▶ [Énoncé 1]:
Répondez aux questions suivantes à partir du bloc-notes sur le cinquantenaire de Céline :
(a) Combien d'ouvrages sur Céline ont vu le jour, selon l'auteur ?
(b) Quelle chaîne a mis sur pied une soirée Céline le 30 juin ?
(c) Combien de colloques ont été organisés cette année ?
▶ [Énoncé 2]: Recopiez le passage du bloc-notes sur le cinquantenaire de Céline, en commençant à « À cela s’ajoutent » et en terminant à « ou approximations ¹. ».

▶ [Extrait du texte]:
###
Bloc-notes, Juillet-Août 2011

 

Cette année du cinquantenaire aura été fertile. Certes elle n’est pas achevée mais, si elle nous réserve encore des surprises (télévisuelles, surtout), on peut penser que l’essentiel est advenu. Aussi, à l’issue du premier semestre, est-on tenté d’esquisser un premier bilan. Comme on s’en souvient, cette année commença en fanfare avec le brusque retrait de Céline des « Célébrations nationales ». S’ensuivit un copieux dossier de presse et autant d’échos dans les média audio-visuels. Mais ce sont naturellement les parutions éditoriales qui sont à retenir. Pas moins de quinze ouvrages sur Céline ont vu le jour. Tout n’est pas à mettre sur le même plan. On imagine le néophyte déconcerté face à ce déluge de publications. Et se demandant, par conséquent, ce qui est ou non indispensable. Seulement trois ouvrages, à mon avis : le recueil de témoignages, D’un Céline l’autre, rassemblés avec perspicacité par David Alliot (Laffont) ; l’imposante Bibliographie des articles & des études en langue française consacrés à L.-F. Céline, 1914-1961 due à Jean-Pierre Dauphin (Du Lérot) ; et la somme de Henri Godard sobrement intitulée Céline, belle illustration de cette sentence malrucienne selon laquelle « la biographie d’un artiste, c’est sa biographie d’artiste » (Gallimard).

   À cela s’ajoutent des ouvrages de moindre envergure, comme le Céline même pas mort !,  sympathique et sensible plaidoyer de Christophe Malavoy (Balland). Ce comédien de grand talent a accompli un rigoureux travail documentaire avant de rédiger cette fiction qui n’est pas exempte d’inévitables erreurs ou approximations ¹.

   Une autre caractéristique aura été la sortie de deux copieux hors-série (Le Figaro et Télérama) et de trois dossiers (Magazine littéraire, Transfuge et La Revue des deux mondes). Singulier contraste avec l’année du centenaire de la naissance (1994) qui ne vit pas une presse aussi encline à célébrer l’événement. Même observation pour la presse radiophonique et télévisée : France-Culture (19 février) consacra toute une journée,  émaillée de plusieurs émissions, à l’auteur de Nord  et  la chaîne France 5 (3 mars) diffusa une émission spéciale (« La Grande librairie »), puis, tout récemment, un documentaire (23 juin) ¹.  Quelques jours plus tard, le 30 juin, c’est la chaîne Histoire qui mit sur pied une soirée Céline ³. Nous y reviendrons.

   Cette année vit aussi l’organisation de deux colloques. Le premier eut comme singularité d’accueillir deux anti-céliniens déclarés. Est-ce parce qu’ils militèrent jadis pour une politique totalitaire (inspirée par le communisme chinois) qu’ils condamnent aujourd’hui avec autant de constance les dérives céliniennes ? C’est également au cours de ce colloque que Céline fut présenté comme un partisan du génocide. On déplore qu’une telle allégation ait été proférée sous les auspices de la SEC .
###
▶ [Bloc de données]:
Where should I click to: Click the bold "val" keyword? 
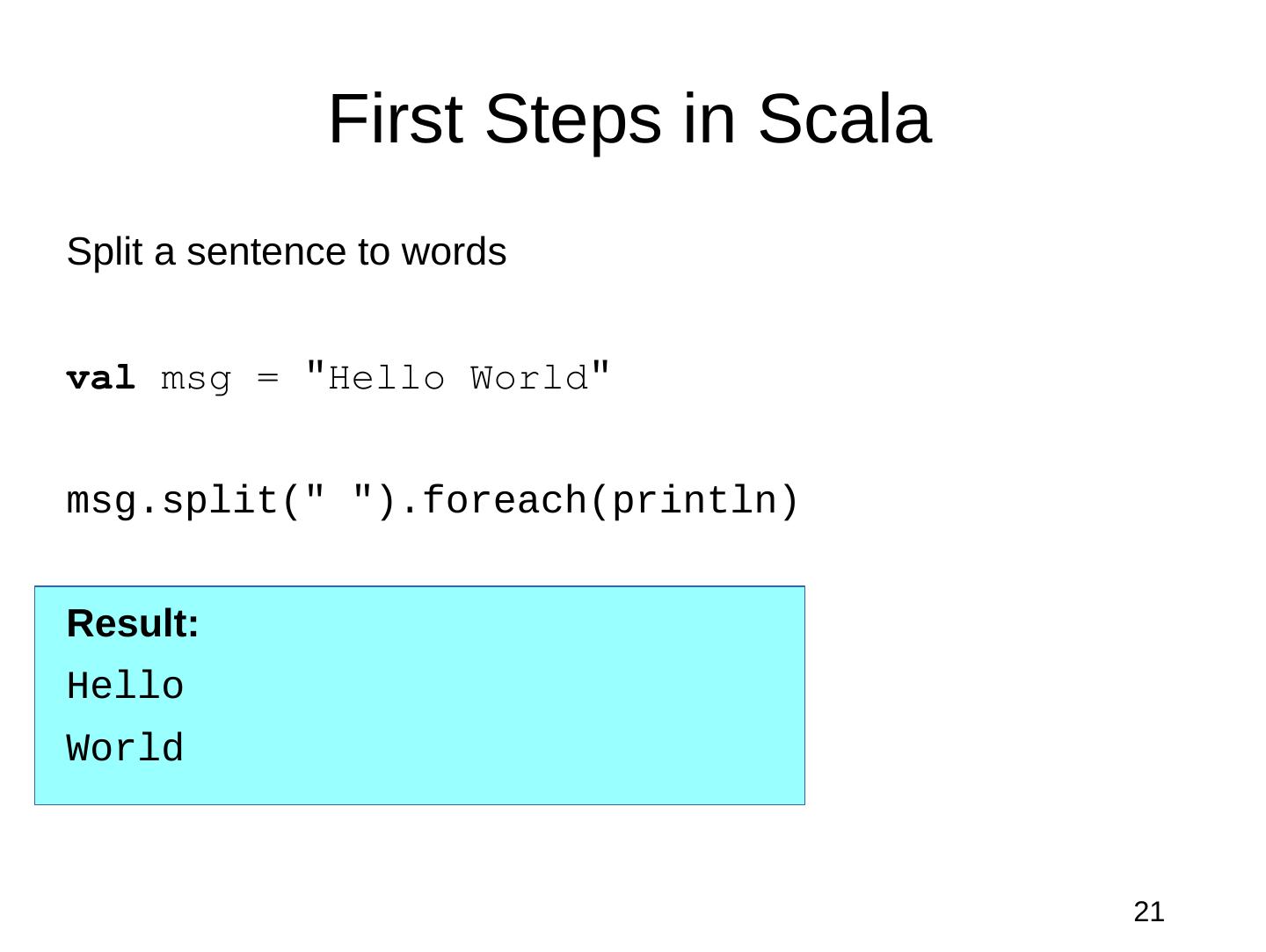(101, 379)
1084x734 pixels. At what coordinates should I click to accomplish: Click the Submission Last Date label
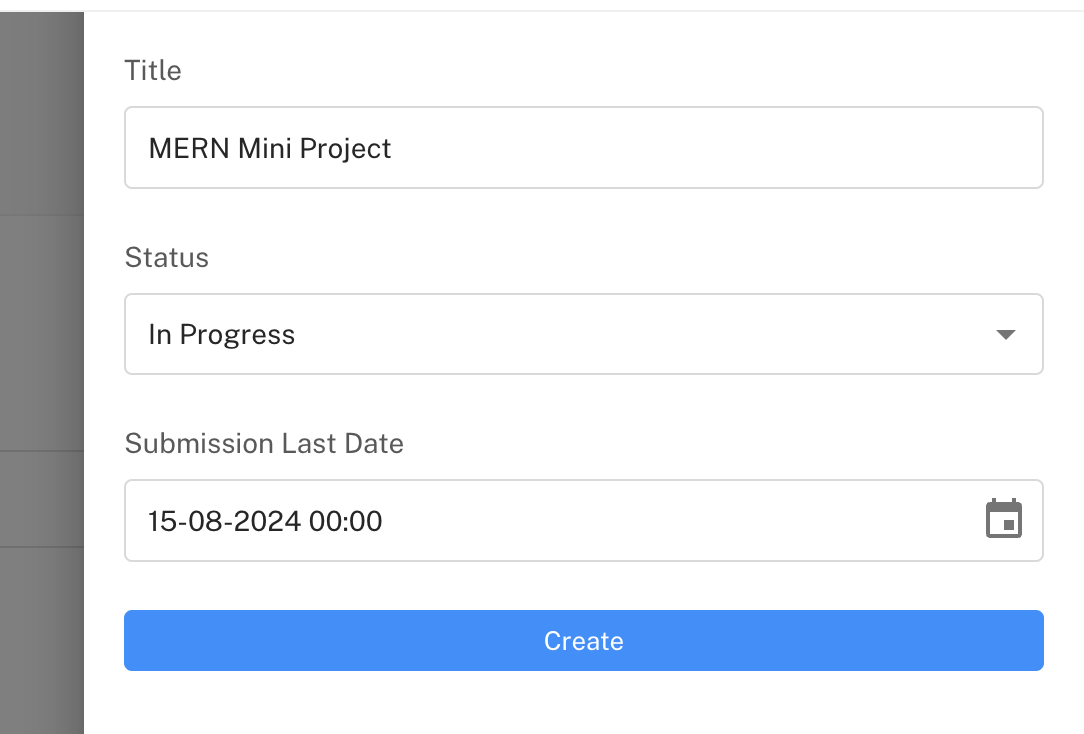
###
▶ [Réponse finale 1]:
(a) Pas moins de quinze ouvrages.
(b) La chaîne Histoire.
(c) Deux colloques.

▶ [Réponse finale 2]:
À cela s’ajoutent des ouvrages de moindre envergure, comme le Céline même pas mort !,  sympathique et sensible plaidoyer de Christophe Malavoy (Balland). Ce comédien de grand talent a accompli un rigoureux travail documentaire avant de rédiger cette fiction qui n’est pas exempte d’inévitables erreurs ou approximations ¹.